At that time, as it is even now, teammates, fans, and the media called most players of Native American background “Chief.” In 1910, that was an epithet roughly equivalent to calling an African-American male “boy.” Not to mention, it doesn’t take a whole lot of creativity to call an Indian, “Chief.” But known as Chief to nearly everyone in baseball, Bender didn't complain. However, he always signed autographs “Charles Bender.” Notably, Connie Mack always called him by his middle name, Albert. He also said that if he ever needed one pitcher to win him a game, he would call on “Albert Bender.”

“If I had all the men I've ever handled and they were in their prime and there was one game I wanted to win above all others,” Mack was quoted as saying, “Albert would be my man.”

That was for good reason, too. Bender pitched a four-hit shutout in his first World Series game on Oct. 10, 1905 for a win in Game 2 against John McGraw’s Giants, before dropping the clincher with a five-hitter to the great Christy Mathewson in a 2-0 defeat.

In all, Bender started 10 World Series games and completed nine of them. In the 1911 World Series he started three games, completed them all, and allowed just three runs. In his first seven World Series starts covering 61 2/3 innings, Bender posted a 1.31 ERA and 47 strikeouts to 18 walks.
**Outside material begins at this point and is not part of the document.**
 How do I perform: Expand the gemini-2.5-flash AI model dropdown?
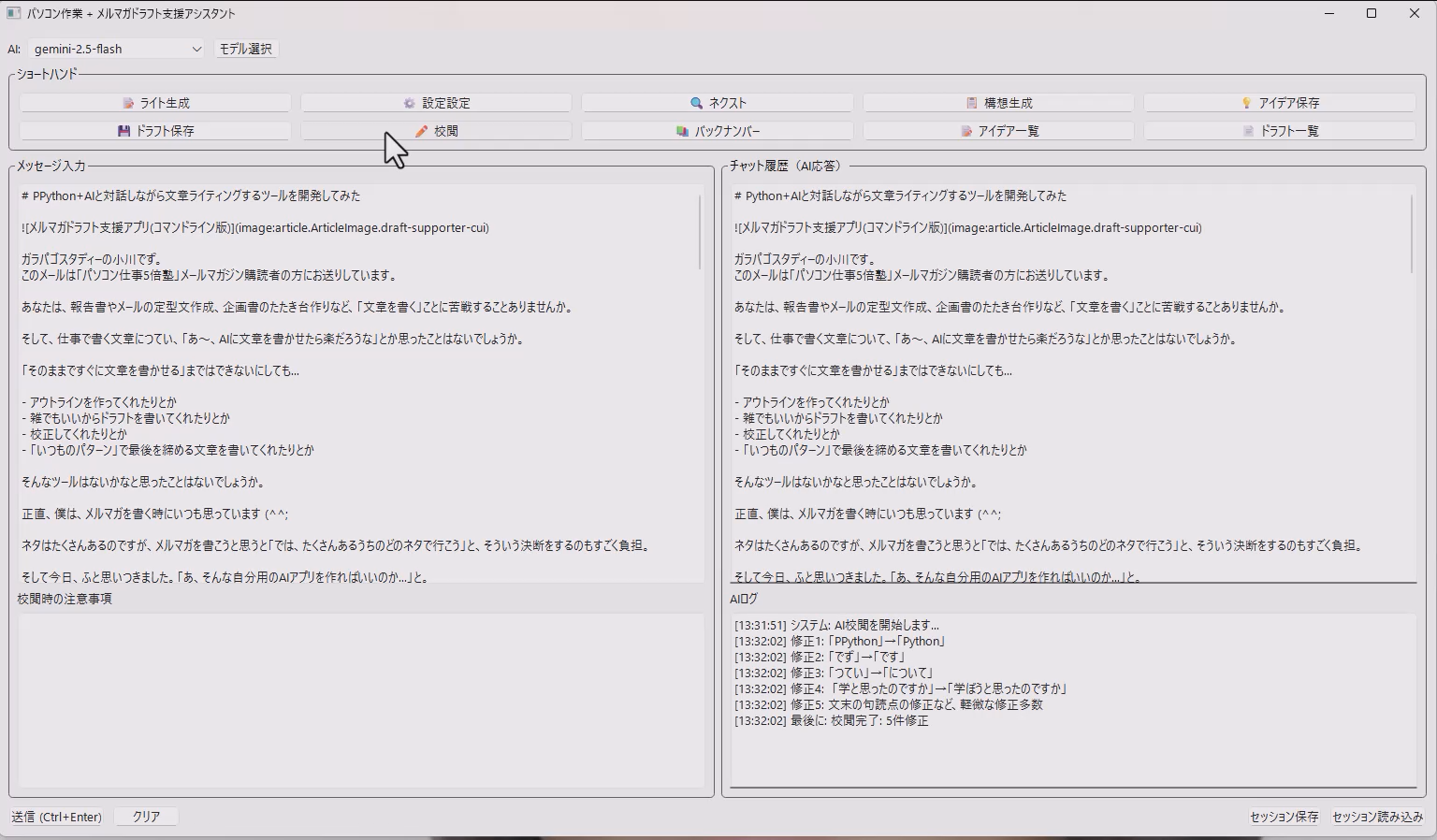tap(116, 49)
His best pitch was one he was credited with inventing called the “nickel curve,” which today is known as the slider. According to Baseball Reference, Bender compares to modern pitchers like Bert Blyleven and Greg Maddux.

In 1910, Bender put together his best regular season when he went 23-5 with a 1.58 ERA in 30 games. Perhaps best explaining his dominance in 1910, Bender had a 0.916 WHIP, allowing just 182 hits in 250 innings with a no-hitter against Cleveland on May 12.

During the World Series that season, Bender won the opener with a three-hitter over the Cubs at Shibe Park, but lost in a chance to sweep the series in Game 4 when the Cubs scored with two outs in the 10th inning off him.

Bender played with the A’s until 1914 when he jumped to the Federal League after the World Series. Following a season with Baltimore, Bender returned to pitch in Philadelphia with the Phillies for two seasons. After his playing days, he managed, coached and sometimes pitched with a bunch of minor league teams. Ultimately, he settled back in Philadelphia and lived in the Olney section of town on 12th Street behind the current location of the Albert Einstein Medical Center. Back in Philly, Bender operated a couple of businesses, including a jewelry shop in Conshohocken and a sporting goods store on 13th and A rch Streets in Center City. He also worked at Gimbels in Center City and coached with the A’s beginning in 1945until his death in 1954.

In September of 1953, the veterans committee elected Bender to the Hall of Fame, but eight months later — and three months before his induction at Cooperstown — Bender died of cancer at Graduate Hospital. He was buried at the Hillside Cemetary in Roslyn, Pa.

His legacy, aside from being the ace on the staff of the first dynasty in baseball and inventing the slider, Bender was known for his kindness off the mound and his smarts on it. Ty Cobb claimed Bender was the “braniest” pitcher he faced as well as the era’s “money” pitcher.